[TASK TO COMPLETE]
Say how many lines in the entries contain "agent", giving only the number.

[WORKING DATA]
--- START ---

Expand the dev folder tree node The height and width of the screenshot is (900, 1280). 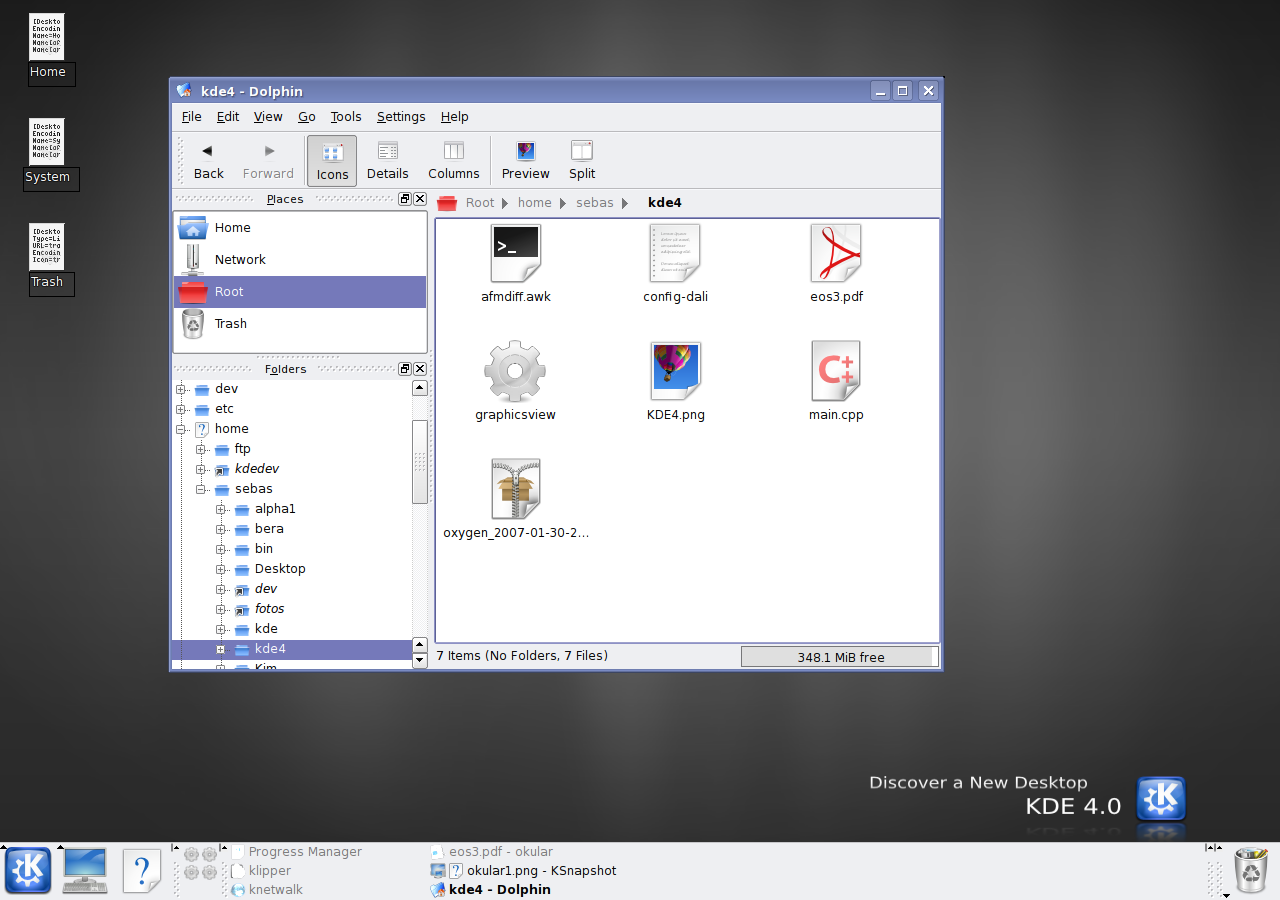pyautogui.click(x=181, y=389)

--- END ---
--- START ---

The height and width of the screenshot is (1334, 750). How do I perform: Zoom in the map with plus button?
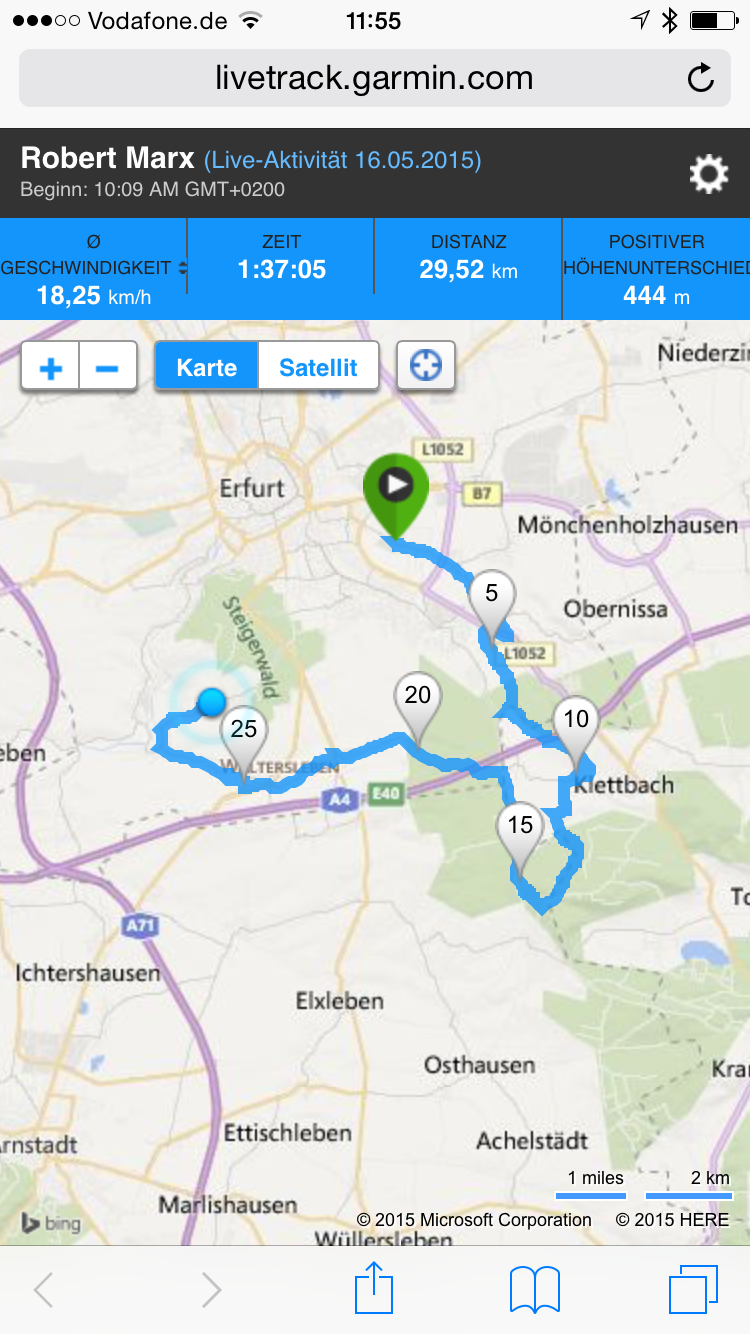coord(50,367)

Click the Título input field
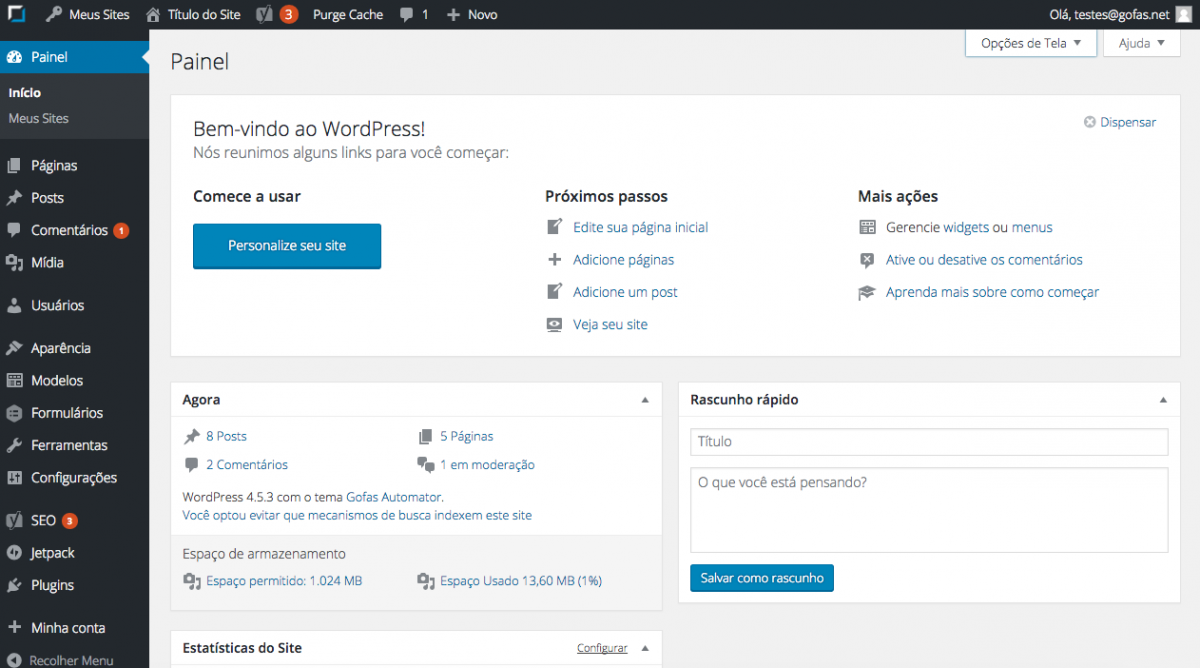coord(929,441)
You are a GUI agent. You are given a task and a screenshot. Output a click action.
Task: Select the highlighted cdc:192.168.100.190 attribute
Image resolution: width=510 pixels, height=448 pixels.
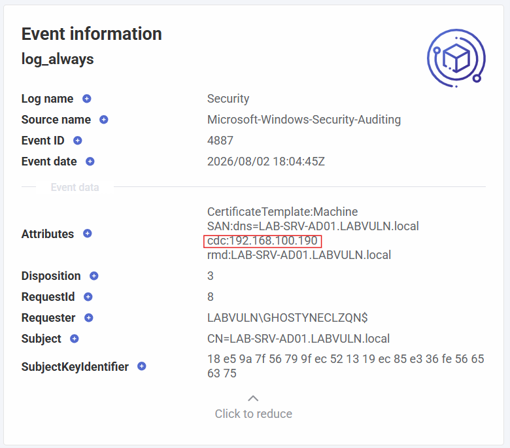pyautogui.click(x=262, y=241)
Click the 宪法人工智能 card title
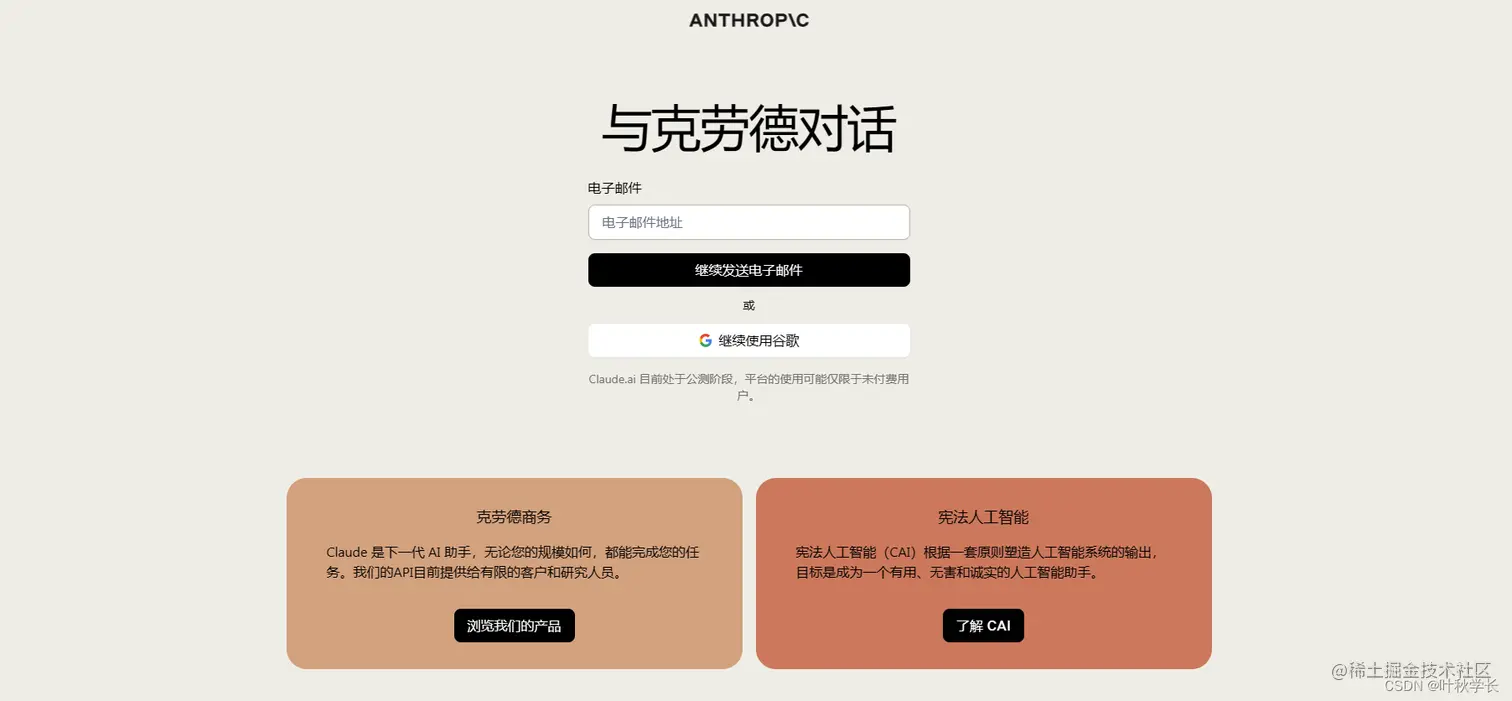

--- END ---
--- START ---

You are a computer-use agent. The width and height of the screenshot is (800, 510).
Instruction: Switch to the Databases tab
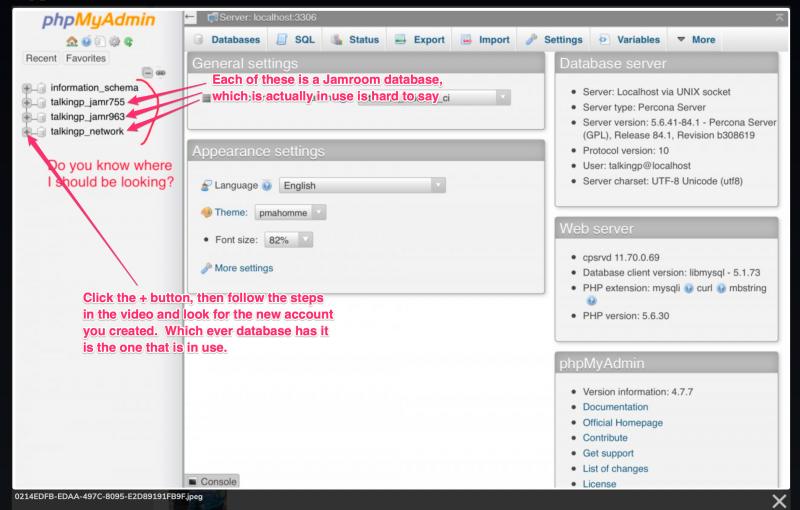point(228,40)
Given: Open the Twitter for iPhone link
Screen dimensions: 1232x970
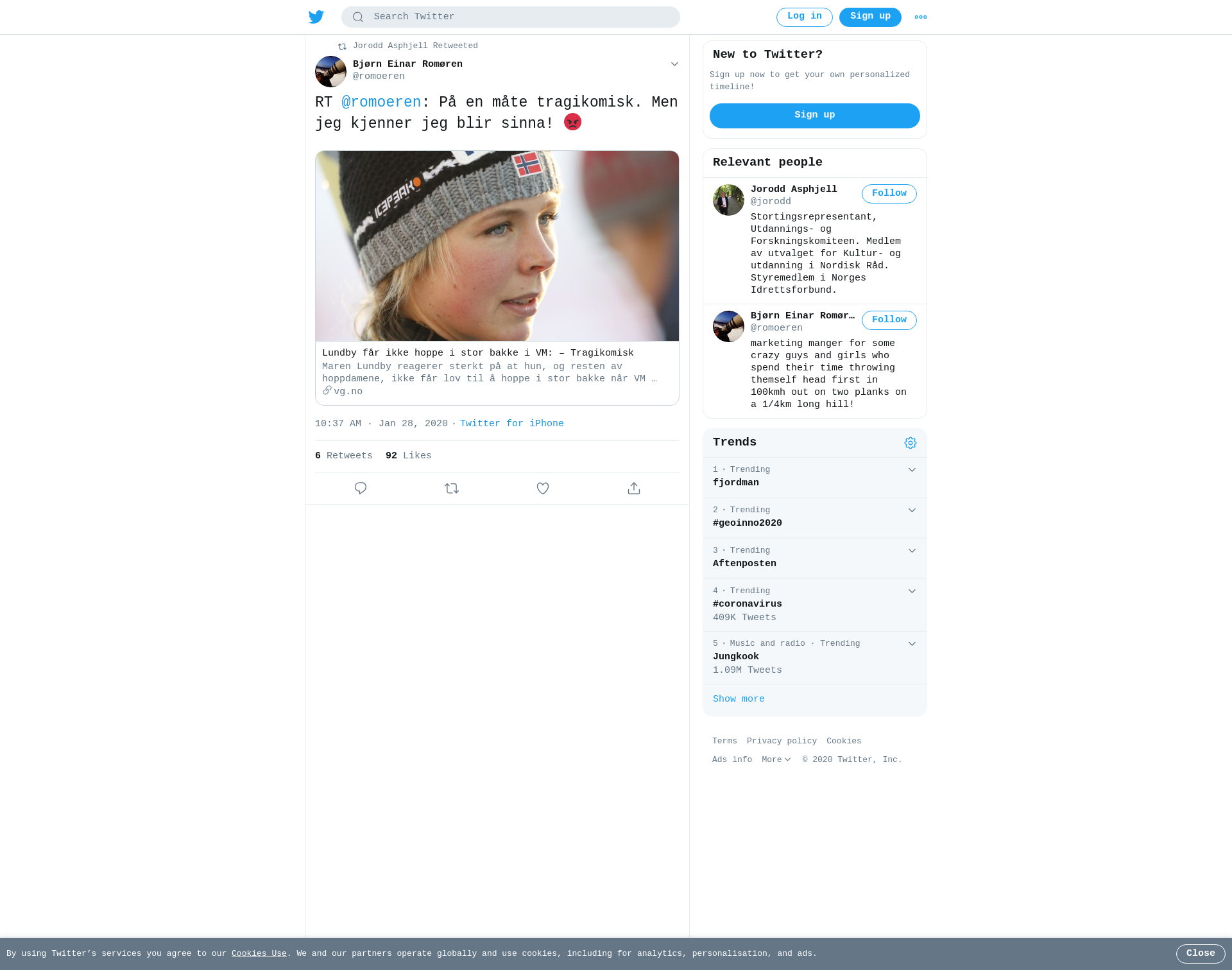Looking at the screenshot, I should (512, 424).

--- END ---

[REPLY]
2